====== Records for the exercise ======

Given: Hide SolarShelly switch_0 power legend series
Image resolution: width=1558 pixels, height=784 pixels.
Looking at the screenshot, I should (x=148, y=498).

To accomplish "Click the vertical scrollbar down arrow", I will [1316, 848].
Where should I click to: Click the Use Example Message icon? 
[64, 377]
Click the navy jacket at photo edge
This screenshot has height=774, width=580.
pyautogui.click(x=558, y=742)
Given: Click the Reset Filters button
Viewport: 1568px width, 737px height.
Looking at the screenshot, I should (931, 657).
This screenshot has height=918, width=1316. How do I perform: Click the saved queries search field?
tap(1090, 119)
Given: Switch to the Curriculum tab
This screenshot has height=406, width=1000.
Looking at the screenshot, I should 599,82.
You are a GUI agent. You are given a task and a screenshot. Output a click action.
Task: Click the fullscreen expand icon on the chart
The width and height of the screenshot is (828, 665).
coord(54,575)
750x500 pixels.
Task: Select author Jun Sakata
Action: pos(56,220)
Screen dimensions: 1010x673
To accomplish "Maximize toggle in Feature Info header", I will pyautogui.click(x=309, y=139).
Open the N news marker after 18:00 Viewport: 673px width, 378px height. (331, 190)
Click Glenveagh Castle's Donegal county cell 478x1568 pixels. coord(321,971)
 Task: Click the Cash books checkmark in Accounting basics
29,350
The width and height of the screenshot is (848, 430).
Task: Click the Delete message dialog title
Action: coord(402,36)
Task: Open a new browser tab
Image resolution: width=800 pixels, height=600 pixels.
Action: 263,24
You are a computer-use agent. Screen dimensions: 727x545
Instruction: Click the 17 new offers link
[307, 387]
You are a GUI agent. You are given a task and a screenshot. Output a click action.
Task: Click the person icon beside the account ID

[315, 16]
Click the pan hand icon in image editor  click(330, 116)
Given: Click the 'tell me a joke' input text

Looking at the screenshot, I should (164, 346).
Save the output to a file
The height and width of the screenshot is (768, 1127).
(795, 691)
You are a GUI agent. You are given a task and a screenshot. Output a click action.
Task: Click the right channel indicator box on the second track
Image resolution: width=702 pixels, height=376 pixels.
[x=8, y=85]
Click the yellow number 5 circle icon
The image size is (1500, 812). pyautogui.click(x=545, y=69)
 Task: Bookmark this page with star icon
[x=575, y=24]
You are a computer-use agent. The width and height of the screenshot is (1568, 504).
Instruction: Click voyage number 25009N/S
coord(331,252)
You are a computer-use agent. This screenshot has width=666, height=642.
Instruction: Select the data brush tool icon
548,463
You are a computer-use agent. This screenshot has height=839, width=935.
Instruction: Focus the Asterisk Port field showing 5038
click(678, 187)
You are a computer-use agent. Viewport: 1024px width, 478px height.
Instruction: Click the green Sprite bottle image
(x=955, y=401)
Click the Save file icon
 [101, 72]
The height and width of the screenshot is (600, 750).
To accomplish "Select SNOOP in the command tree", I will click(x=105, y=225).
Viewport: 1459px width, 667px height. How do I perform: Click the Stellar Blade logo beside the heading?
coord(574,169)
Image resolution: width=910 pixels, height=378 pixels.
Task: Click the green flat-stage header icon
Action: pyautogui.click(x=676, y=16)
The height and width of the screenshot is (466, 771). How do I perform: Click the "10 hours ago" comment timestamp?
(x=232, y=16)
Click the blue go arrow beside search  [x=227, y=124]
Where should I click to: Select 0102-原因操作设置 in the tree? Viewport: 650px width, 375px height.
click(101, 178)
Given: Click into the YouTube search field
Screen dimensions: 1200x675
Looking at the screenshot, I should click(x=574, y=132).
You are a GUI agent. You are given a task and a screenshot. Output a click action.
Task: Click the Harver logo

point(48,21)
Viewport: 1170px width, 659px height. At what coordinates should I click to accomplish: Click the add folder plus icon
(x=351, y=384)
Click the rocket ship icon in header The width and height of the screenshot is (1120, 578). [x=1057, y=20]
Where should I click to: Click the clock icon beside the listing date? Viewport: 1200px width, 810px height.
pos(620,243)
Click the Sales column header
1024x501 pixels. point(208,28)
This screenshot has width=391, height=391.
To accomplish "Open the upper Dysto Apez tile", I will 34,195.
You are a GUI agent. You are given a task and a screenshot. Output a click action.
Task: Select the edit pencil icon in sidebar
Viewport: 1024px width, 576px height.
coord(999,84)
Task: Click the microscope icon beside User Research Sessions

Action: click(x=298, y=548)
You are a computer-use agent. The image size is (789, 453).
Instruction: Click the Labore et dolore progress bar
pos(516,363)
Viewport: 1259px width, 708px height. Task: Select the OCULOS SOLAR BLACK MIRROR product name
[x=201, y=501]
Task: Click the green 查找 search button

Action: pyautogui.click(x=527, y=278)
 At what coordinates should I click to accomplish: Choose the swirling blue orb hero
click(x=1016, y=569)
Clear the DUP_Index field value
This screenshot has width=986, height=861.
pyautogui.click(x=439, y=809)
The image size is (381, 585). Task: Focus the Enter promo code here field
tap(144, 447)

======

> _Assignment_:
Set down, exactly as they appear, the line holding "Viewport: 1024px width, 576px height." and every line after it until the records end.

> _Response_:
Viewport: 1024px width, 576px height.
coord(999,84)
Task: Click the microscope icon beside User Research Sessions

Action: click(x=298, y=548)
You are a computer-use agent. The image size is (789, 453).
Instruction: Click the Labore et dolore progress bar
pos(516,363)
Viewport: 1259px width, 708px height. Task: Select the OCULOS SOLAR BLACK MIRROR product name
[x=201, y=501]
Task: Click the green 查找 search button

Action: pyautogui.click(x=527, y=278)
 At what coordinates should I click to accomplish: Choose the swirling blue orb hero
click(x=1016, y=569)
Clear the DUP_Index field value
This screenshot has width=986, height=861.
pyautogui.click(x=439, y=809)
The image size is (381, 585). Task: Focus the Enter promo code here field
tap(144, 447)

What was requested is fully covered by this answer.